### Problem requirements
Copy the passage of the essay "A Kaleidoscope of Women" word for word, from "Months of self-reconception" to "conflicts had vamoosed.".

A Kaleidoscope of Women

Visions of “the feminine” started shape-changing for me this summer, watching Beasts of the Southern Wild. Startling imagery, elaborate mythology, a rich resonant soundtrack, poetic and vivid dialogue – and the unimaginable performance of its tiny girl hero-star – coalesced. Ancient self-images, affections, terrors, and enthusiasms got remembered and rearranged, transformed, even though the movie’s surfaces were so different from my beginnings.

Months of self-reconception followed, as old bruises and unacknowledged early grace emerged – unprocessed energies that shaped my impressions, reactions, and choices over a lifetime. Great news for the “meditator, clear thyself” project, yet dicey for the writer concocting stories and characters. Situations that had felt dramatic or relevant (and thus energized the writing) fell flat. Characters who previously seemed courageous, inventive, or agonized became vacuous, unsympathetic. I suddenly had No Idea how to proceed. The old drama-driving conflicts had vamoosed.

The question began to form: with all that stuff cleared out, what IS my impression of “the feminine”? I got in tangles with fellow fans of Joseph Campbell about using gendered images for higher-order (universal) human qualities (using Ordinary People as a stereotype-destroyer). I ordered How To Be a Woman from the library (not for the delicate, being shockingly honest yet wildly funny in places if a reader can tolerate the crudeness).

### Dataset excerpt

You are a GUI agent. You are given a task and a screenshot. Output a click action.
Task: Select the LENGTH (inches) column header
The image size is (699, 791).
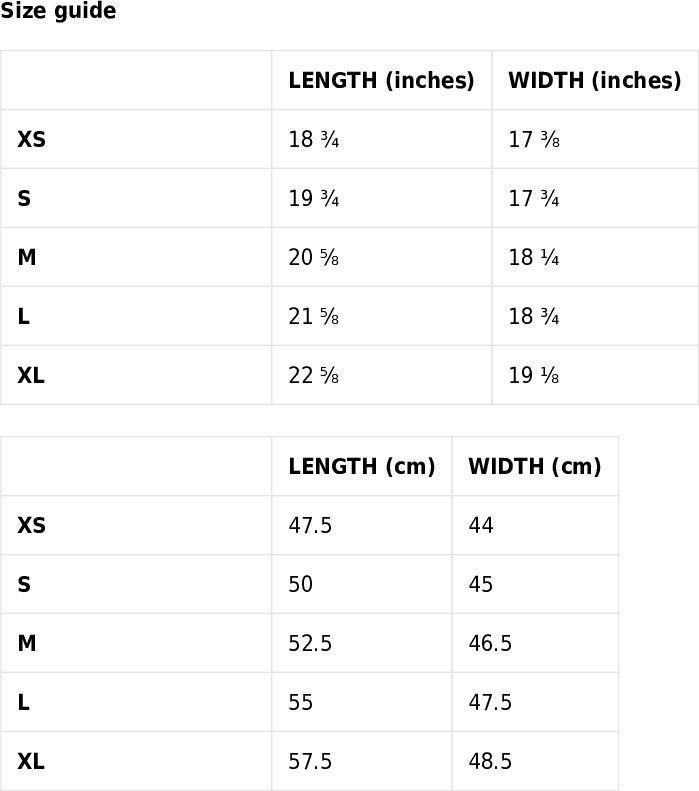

### Exercise output
Months of self-reconception followed, as old bruises and unacknowledged early grace emerged – unprocessed energies that shaped my impressions, reactions, and choices over a lifetime. Great news for the “meditator, clear thyself” project, yet dicey for the writer concocting stories and characters. Situations that had felt dramatic or relevant (and thus energized the writing) fell flat. Characters who previously seemed courageous, inventive, or agonized became vacuous, unsympathetic. I suddenly had No Idea how to proceed. The old drama-driving conflicts had vamoosed.